If your organization doesn’t have a comprehensive succession plan in place, it’s walking a tightrope without a safety net. The problem is organizations fall – and fail – all the time and suffer the bumps, bruises and worse awaiting at the bottom.
Too many organizations fail to prepare at all for turnover at the top. That’s one reason we’ve written our book, When Leaders Leave: A New Perspective on Leadership Change. Perhaps as often, what exists is an emergency succession plan. This reactive plan spells out how an organization will continue operations in the event of an unplanned absence or sudden departure of the chief executive or a key manager.
What’s more rare, but even more essential for the long-term health of the organization, is a comprehensive succession plan. Instead of reacting to a one-time crisis, the comprehensive succession plan lays out a process for mapping the landscape, preparing for contingencies and minimizing risks threatening the organization.

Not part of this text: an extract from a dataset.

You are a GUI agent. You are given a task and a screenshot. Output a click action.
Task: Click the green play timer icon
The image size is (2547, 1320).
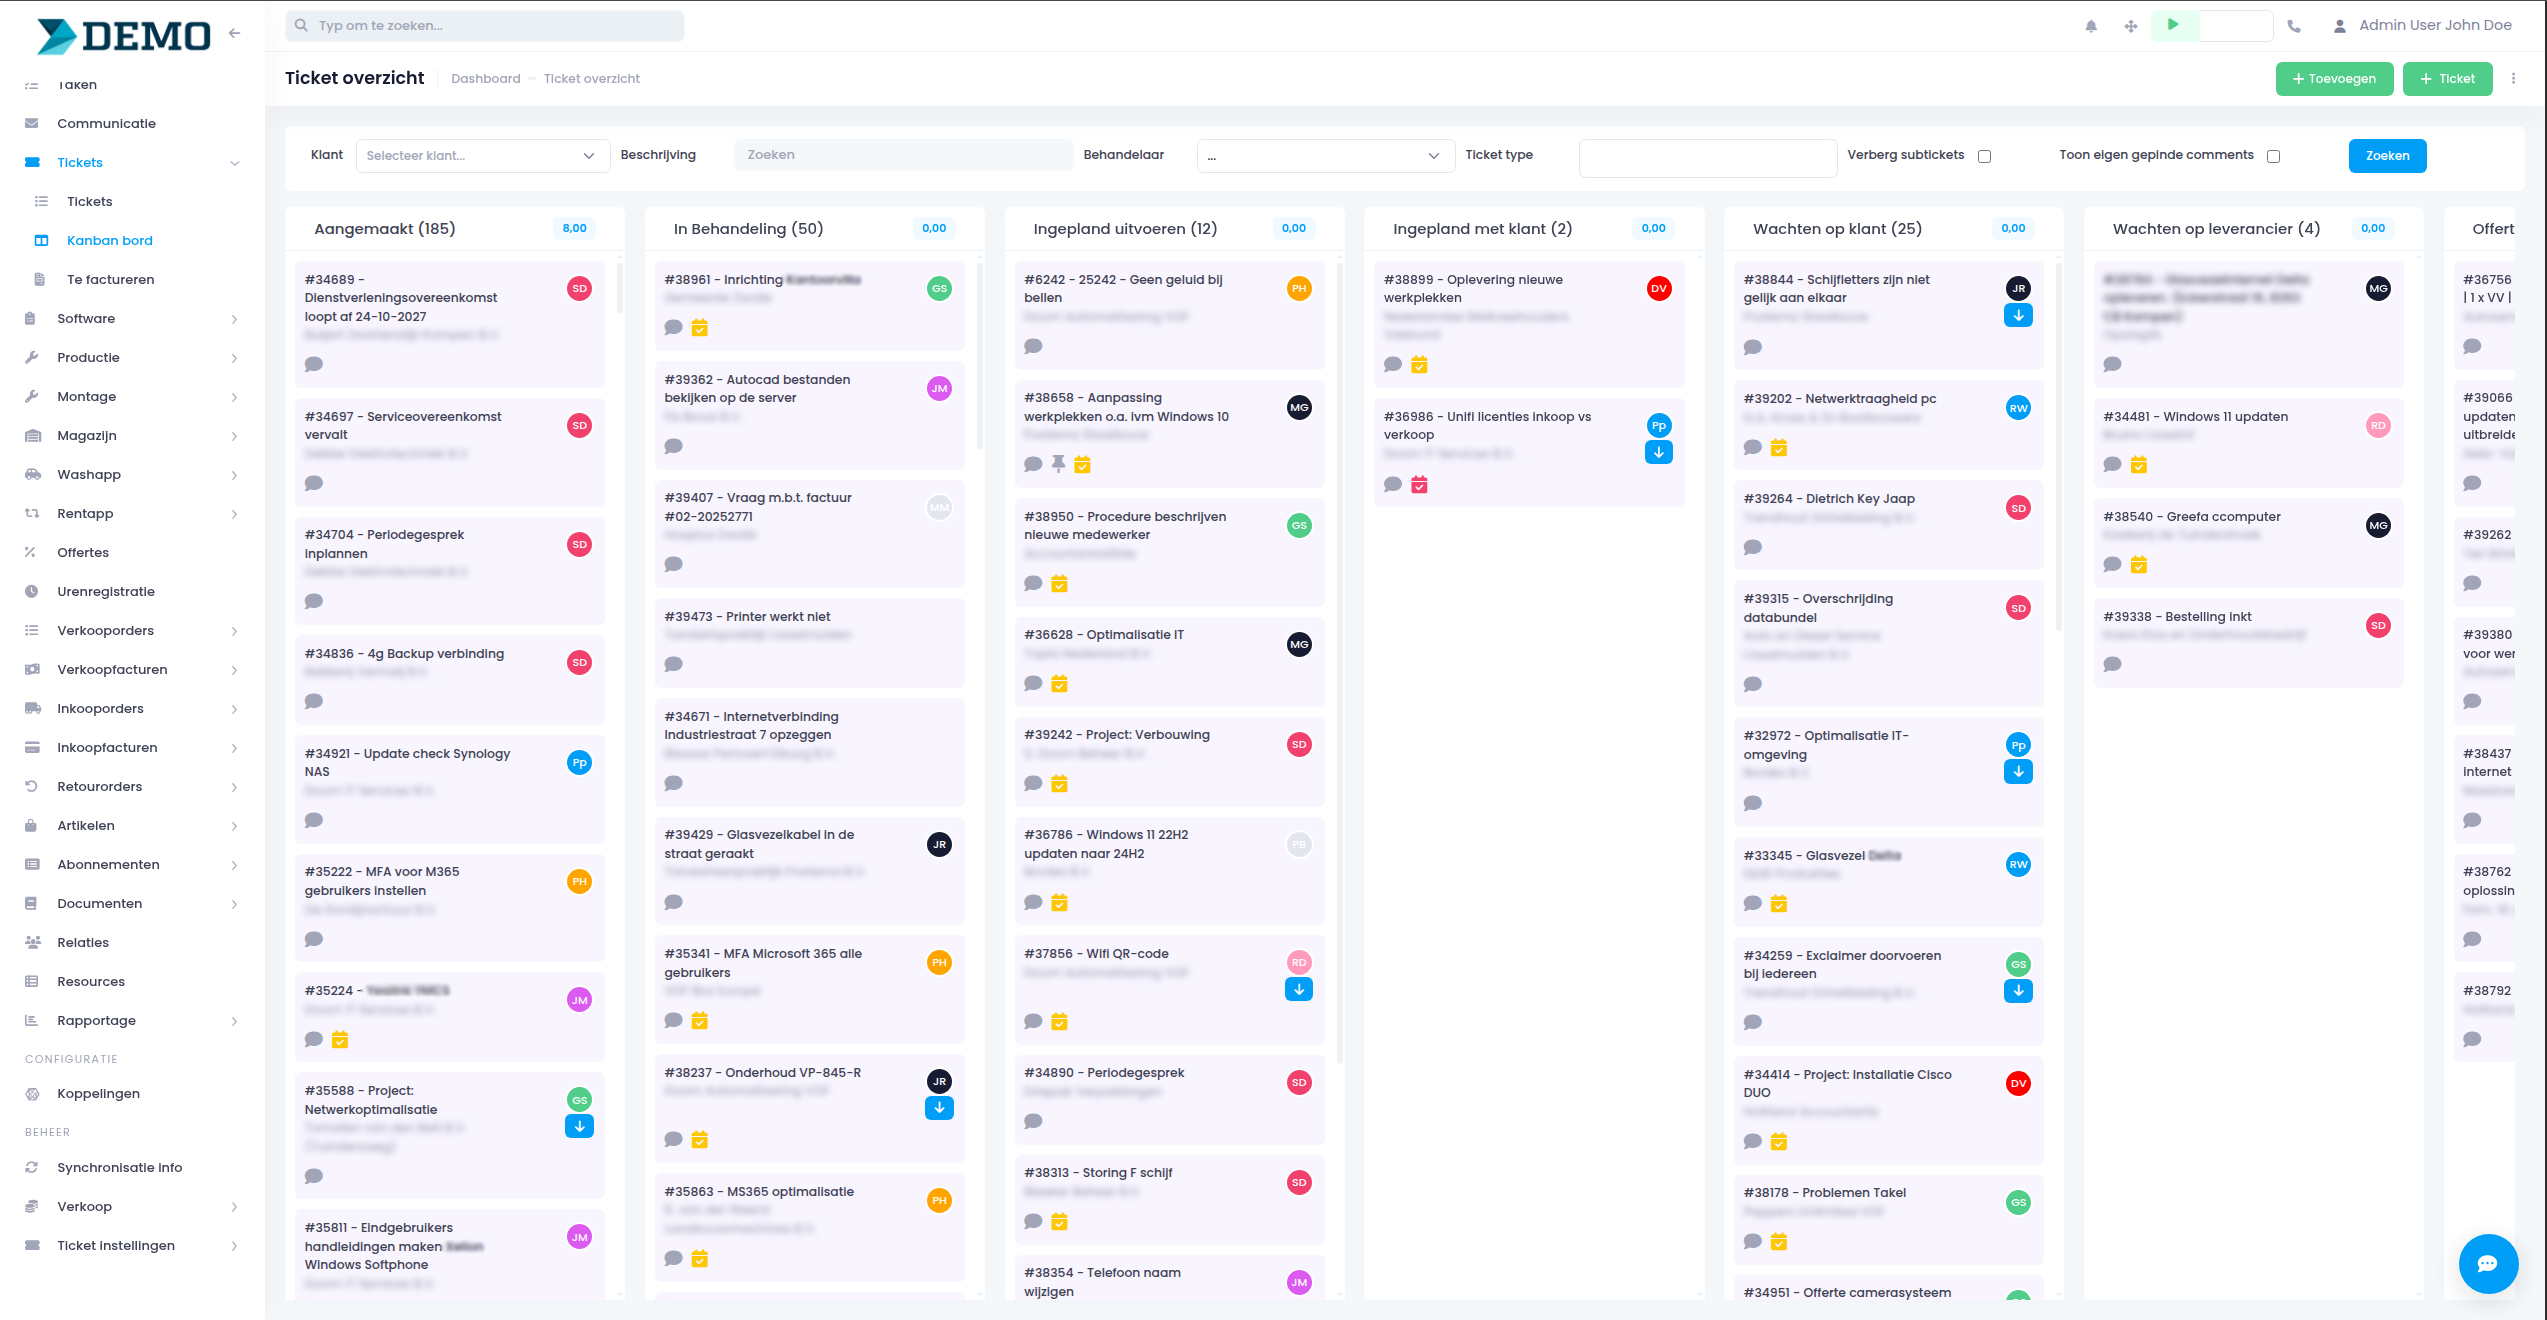click(2173, 25)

We cover this comprehensively in a chapter in “When Leaders Leave” titled “Plan for Success. Plan for Succession.”
Whenever a nonprofit’s leadership team and/or board of directors is discussing strategic planning, succession planning should also be on the agenda. It’s not the easiest subject matter to broach, and it is much easier to do when the board and chief executive have built up a relationship of trust and pro-active cooperation. But all that hard work will be rewarded in a stronger organization able to withstand the challenges presented by leadership transition.
But just as most people would want a safety net below them when they’re attempting a high-wire walk, so too should nonprofit organizations protect themselves by adopting and implementing a comprehensive succession plan.